Top of Exercise material

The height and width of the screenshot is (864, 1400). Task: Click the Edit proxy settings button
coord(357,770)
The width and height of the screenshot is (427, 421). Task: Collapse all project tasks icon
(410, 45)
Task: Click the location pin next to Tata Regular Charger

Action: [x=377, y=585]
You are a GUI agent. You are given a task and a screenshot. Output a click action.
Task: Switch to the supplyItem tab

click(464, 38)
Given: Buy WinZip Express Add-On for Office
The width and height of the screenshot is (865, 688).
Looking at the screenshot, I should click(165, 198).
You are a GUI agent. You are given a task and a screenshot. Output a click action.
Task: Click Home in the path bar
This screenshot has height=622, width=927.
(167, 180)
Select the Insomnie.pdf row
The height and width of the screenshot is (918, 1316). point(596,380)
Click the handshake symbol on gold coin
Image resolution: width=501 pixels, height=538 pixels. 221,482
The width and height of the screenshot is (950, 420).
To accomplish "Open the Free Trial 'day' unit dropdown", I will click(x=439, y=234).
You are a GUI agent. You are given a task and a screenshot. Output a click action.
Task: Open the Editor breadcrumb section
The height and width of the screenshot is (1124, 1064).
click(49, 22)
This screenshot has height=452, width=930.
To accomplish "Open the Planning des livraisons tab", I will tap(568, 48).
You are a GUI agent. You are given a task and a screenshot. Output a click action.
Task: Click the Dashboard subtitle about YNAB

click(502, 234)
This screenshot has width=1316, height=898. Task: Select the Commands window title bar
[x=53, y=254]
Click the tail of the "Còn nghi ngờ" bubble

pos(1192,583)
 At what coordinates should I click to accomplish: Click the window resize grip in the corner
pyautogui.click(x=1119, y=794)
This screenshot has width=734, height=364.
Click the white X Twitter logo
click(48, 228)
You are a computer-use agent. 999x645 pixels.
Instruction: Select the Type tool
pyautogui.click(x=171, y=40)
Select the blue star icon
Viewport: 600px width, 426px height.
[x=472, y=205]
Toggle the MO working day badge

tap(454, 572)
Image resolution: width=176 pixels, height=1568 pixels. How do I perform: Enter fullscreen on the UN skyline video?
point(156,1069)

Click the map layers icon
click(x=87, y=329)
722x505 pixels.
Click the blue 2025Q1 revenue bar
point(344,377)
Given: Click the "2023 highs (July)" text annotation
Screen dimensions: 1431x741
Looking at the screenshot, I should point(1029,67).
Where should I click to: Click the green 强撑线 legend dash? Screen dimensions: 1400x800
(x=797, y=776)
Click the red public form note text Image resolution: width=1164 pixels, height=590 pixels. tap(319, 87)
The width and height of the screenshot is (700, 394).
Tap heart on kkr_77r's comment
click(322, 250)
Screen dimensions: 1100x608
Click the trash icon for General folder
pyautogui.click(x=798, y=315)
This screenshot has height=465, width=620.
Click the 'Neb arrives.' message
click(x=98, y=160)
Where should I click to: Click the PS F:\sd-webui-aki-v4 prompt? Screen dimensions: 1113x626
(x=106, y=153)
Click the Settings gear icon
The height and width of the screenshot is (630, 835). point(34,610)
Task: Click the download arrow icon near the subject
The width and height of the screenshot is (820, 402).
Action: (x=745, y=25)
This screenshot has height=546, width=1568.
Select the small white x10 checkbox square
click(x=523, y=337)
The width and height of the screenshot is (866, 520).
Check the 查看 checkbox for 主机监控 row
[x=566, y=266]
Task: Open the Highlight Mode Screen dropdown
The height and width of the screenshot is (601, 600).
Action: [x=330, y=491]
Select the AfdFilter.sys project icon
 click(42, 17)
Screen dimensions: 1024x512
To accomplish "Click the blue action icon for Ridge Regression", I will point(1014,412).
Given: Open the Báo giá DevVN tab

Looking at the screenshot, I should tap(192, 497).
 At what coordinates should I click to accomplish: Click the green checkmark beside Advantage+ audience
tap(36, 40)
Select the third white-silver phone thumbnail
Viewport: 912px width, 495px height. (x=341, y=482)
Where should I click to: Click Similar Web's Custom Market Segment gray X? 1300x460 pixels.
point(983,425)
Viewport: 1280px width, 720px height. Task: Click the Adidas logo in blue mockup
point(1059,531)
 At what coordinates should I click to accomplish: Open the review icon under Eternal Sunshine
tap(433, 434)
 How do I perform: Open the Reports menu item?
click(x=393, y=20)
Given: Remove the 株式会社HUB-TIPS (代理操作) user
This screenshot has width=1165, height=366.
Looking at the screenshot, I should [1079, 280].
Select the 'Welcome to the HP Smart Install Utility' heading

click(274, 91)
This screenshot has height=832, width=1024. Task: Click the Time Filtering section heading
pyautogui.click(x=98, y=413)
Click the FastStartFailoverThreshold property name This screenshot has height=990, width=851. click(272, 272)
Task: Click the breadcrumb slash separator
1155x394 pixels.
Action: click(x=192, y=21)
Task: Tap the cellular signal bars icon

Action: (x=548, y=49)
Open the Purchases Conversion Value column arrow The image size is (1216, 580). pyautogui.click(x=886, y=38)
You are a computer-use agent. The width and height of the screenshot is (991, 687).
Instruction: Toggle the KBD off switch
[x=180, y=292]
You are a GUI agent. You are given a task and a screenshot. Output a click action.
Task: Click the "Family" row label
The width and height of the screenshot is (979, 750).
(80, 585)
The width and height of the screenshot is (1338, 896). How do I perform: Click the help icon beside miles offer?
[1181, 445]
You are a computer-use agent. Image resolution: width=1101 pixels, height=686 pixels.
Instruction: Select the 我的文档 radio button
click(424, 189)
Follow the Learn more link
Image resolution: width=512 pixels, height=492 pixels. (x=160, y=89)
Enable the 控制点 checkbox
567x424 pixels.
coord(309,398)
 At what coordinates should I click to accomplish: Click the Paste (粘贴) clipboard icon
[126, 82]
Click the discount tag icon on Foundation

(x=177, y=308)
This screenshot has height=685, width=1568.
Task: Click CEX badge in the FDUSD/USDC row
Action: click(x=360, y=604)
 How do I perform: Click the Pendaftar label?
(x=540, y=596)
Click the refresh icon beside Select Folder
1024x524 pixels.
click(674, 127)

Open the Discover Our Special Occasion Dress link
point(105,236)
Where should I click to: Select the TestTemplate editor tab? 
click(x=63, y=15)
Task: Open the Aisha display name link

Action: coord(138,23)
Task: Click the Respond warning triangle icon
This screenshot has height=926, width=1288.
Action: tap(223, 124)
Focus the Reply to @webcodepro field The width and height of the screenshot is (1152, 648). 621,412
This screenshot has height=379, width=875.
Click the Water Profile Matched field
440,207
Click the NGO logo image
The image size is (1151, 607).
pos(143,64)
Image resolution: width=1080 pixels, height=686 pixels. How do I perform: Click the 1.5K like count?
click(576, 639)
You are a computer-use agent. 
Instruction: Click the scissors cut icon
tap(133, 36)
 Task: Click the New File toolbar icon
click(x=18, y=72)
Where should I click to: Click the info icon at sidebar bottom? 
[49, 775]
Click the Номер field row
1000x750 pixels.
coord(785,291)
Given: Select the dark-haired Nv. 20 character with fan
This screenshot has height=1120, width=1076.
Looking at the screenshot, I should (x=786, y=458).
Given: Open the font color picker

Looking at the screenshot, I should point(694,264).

Bottom of Exercise material

| Description of the task |
Could you set down every line above exactly as written?

| Exercise output |
The height and width of the screenshot is (864, 1400). Task: Click the Edit proxy settings button
coord(357,770)
The width and height of the screenshot is (427, 421). Task: Collapse all project tasks icon
(410, 45)
Task: Click the location pin next to Tata Regular Charger

Action: [x=377, y=585]
You are a GUI agent. You are given a task and a screenshot. Output a click action.
Task: Switch to the supplyItem tab

click(464, 38)
Given: Buy WinZip Express Add-On for Office
The width and height of the screenshot is (865, 688).
Looking at the screenshot, I should click(165, 198).
You are a GUI agent. You are given a task and a screenshot. Output a click action.
Task: Click Home in the path bar
This screenshot has height=622, width=927.
(167, 180)
Select the Insomnie.pdf row
The height and width of the screenshot is (918, 1316). point(596,380)
Click the handshake symbol on gold coin
Image resolution: width=501 pixels, height=538 pixels. 221,482
The width and height of the screenshot is (950, 420).
To accomplish "Open the Free Trial 'day' unit dropdown", I will click(x=439, y=234).
You are a GUI agent. You are given a task and a screenshot. Output a click action.
Task: Open the Editor breadcrumb section
The height and width of the screenshot is (1124, 1064).
click(49, 22)
This screenshot has height=452, width=930.
To accomplish "Open the Planning des livraisons tab", I will tap(568, 48).
You are a GUI agent. You are given a task and a screenshot. Output a click action.
Task: Click the Dashboard subtitle about YNAB

click(502, 234)
This screenshot has width=1316, height=898. Task: Select the Commands window title bar
[x=53, y=254]
Click the tail of the "Còn nghi ngờ" bubble

pos(1192,583)
 At what coordinates should I click to accomplish: Click the window resize grip in the corner
pyautogui.click(x=1119, y=794)
This screenshot has width=734, height=364.
Click the white X Twitter logo
click(48, 228)
You are a computer-use agent. 999x645 pixels.
Instruction: Select the Type tool
pyautogui.click(x=171, y=40)
Select the blue star icon
Viewport: 600px width, 426px height.
[x=472, y=205]
Toggle the MO working day badge

tap(454, 572)
Image resolution: width=176 pixels, height=1568 pixels. How do I perform: Enter fullscreen on the UN skyline video?
point(156,1069)

Click the map layers icon
click(x=87, y=329)
722x505 pixels.
Click the blue 2025Q1 revenue bar
point(344,377)
Given: Click the "2023 highs (July)" text annotation
Screen dimensions: 1431x741
Looking at the screenshot, I should point(1029,67).
Where should I click to: Click the green 强撑线 legend dash? Screen dimensions: 1400x800
(x=797, y=776)
Click the red public form note text Image resolution: width=1164 pixels, height=590 pixels. tap(319, 87)
The width and height of the screenshot is (700, 394).
Tap heart on kkr_77r's comment
click(322, 250)
Screen dimensions: 1100x608
Click the trash icon for General folder
pyautogui.click(x=798, y=315)
This screenshot has height=465, width=620.
Click the 'Neb arrives.' message
click(x=98, y=160)
Where should I click to: Click the PS F:\sd-webui-aki-v4 prompt? Screen dimensions: 1113x626
(x=106, y=153)
Click the Settings gear icon
The height and width of the screenshot is (630, 835). point(34,610)
Task: Click the download arrow icon near the subject
The width and height of the screenshot is (820, 402).
Action: (x=745, y=25)
This screenshot has height=546, width=1568.
Select the small white x10 checkbox square
click(x=523, y=337)
The width and height of the screenshot is (866, 520).
Check the 查看 checkbox for 主机监控 row
[x=566, y=266]
Task: Open the Highlight Mode Screen dropdown
The height and width of the screenshot is (601, 600).
Action: [x=330, y=491]
Select the AfdFilter.sys project icon
 click(42, 17)
Screen dimensions: 1024x512
To accomplish "Click the blue action icon for Ridge Regression", I will point(1014,412).
Given: Open the Báo giá DevVN tab

Looking at the screenshot, I should tap(192, 497).
 At what coordinates should I click to accomplish: Click the green checkmark beside Advantage+ audience
tap(36, 40)
Select the third white-silver phone thumbnail
Viewport: 912px width, 495px height. (x=341, y=482)
Where should I click to: Click Similar Web's Custom Market Segment gray X? 1300x460 pixels.
point(983,425)
Viewport: 1280px width, 720px height. Task: Click the Adidas logo in blue mockup
point(1059,531)
 At what coordinates should I click to accomplish: Open the review icon under Eternal Sunshine
tap(433, 434)
 How do I perform: Open the Reports menu item?
click(x=393, y=20)
Given: Remove the 株式会社HUB-TIPS (代理操作) user
This screenshot has width=1165, height=366.
Looking at the screenshot, I should [1079, 280].
Select the 'Welcome to the HP Smart Install Utility' heading

click(274, 91)
This screenshot has height=832, width=1024. Task: Click the Time Filtering section heading
pyautogui.click(x=98, y=413)
Click the FastStartFailoverThreshold property name This screenshot has height=990, width=851. click(272, 272)
Task: Click the breadcrumb slash separator
1155x394 pixels.
Action: click(x=192, y=21)
Task: Tap the cellular signal bars icon

Action: (x=548, y=49)
Open the Purchases Conversion Value column arrow The image size is (1216, 580). pyautogui.click(x=886, y=38)
You are a computer-use agent. The width and height of the screenshot is (991, 687).
Instruction: Toggle the KBD off switch
[x=180, y=292]
You are a GUI agent. You are given a task and a screenshot. Output a click action.
Task: Click the "Family" row label
The width and height of the screenshot is (979, 750).
(80, 585)
The width and height of the screenshot is (1338, 896). How do I perform: Click the help icon beside miles offer?
[1181, 445]
You are a computer-use agent. Image resolution: width=1101 pixels, height=686 pixels.
Instruction: Select the 我的文档 radio button
click(424, 189)
Follow the Learn more link
Image resolution: width=512 pixels, height=492 pixels. (x=160, y=89)
Enable the 控制点 checkbox
567x424 pixels.
coord(309,398)
 At what coordinates should I click to accomplish: Click the Paste (粘贴) clipboard icon
[126, 82]
Click the discount tag icon on Foundation

(x=177, y=308)
This screenshot has height=685, width=1568.
Task: Click CEX badge in the FDUSD/USDC row
Action: click(x=360, y=604)
 How do I perform: Click the Pendaftar label?
(x=540, y=596)
Click the refresh icon beside Select Folder
1024x524 pixels.
click(674, 127)

Open the Discover Our Special Occasion Dress link
point(105,236)
Where should I click to: Select the TestTemplate editor tab? 
click(x=63, y=15)
Task: Open the Aisha display name link

Action: coord(138,23)
Task: Click the Respond warning triangle icon
This screenshot has height=926, width=1288.
Action: tap(223, 124)
Focus the Reply to @webcodepro field The width and height of the screenshot is (1152, 648). 621,412
This screenshot has height=379, width=875.
Click the Water Profile Matched field
440,207
Click the NGO logo image
The image size is (1151, 607).
pos(143,64)
Image resolution: width=1080 pixels, height=686 pixels. How do I perform: Click the 1.5K like count?
click(576, 639)
You are a computer-use agent. 
Instruction: Click the scissors cut icon
tap(133, 36)
 Task: Click the New File toolbar icon
click(x=18, y=72)
Where should I click to: Click the info icon at sidebar bottom? 
[49, 775]
Click the Номер field row
1000x750 pixels.
coord(785,291)
Given: Select the dark-haired Nv. 20 character with fan
This screenshot has height=1120, width=1076.
Looking at the screenshot, I should (x=786, y=458).
Given: Open the font color picker

Looking at the screenshot, I should point(694,264).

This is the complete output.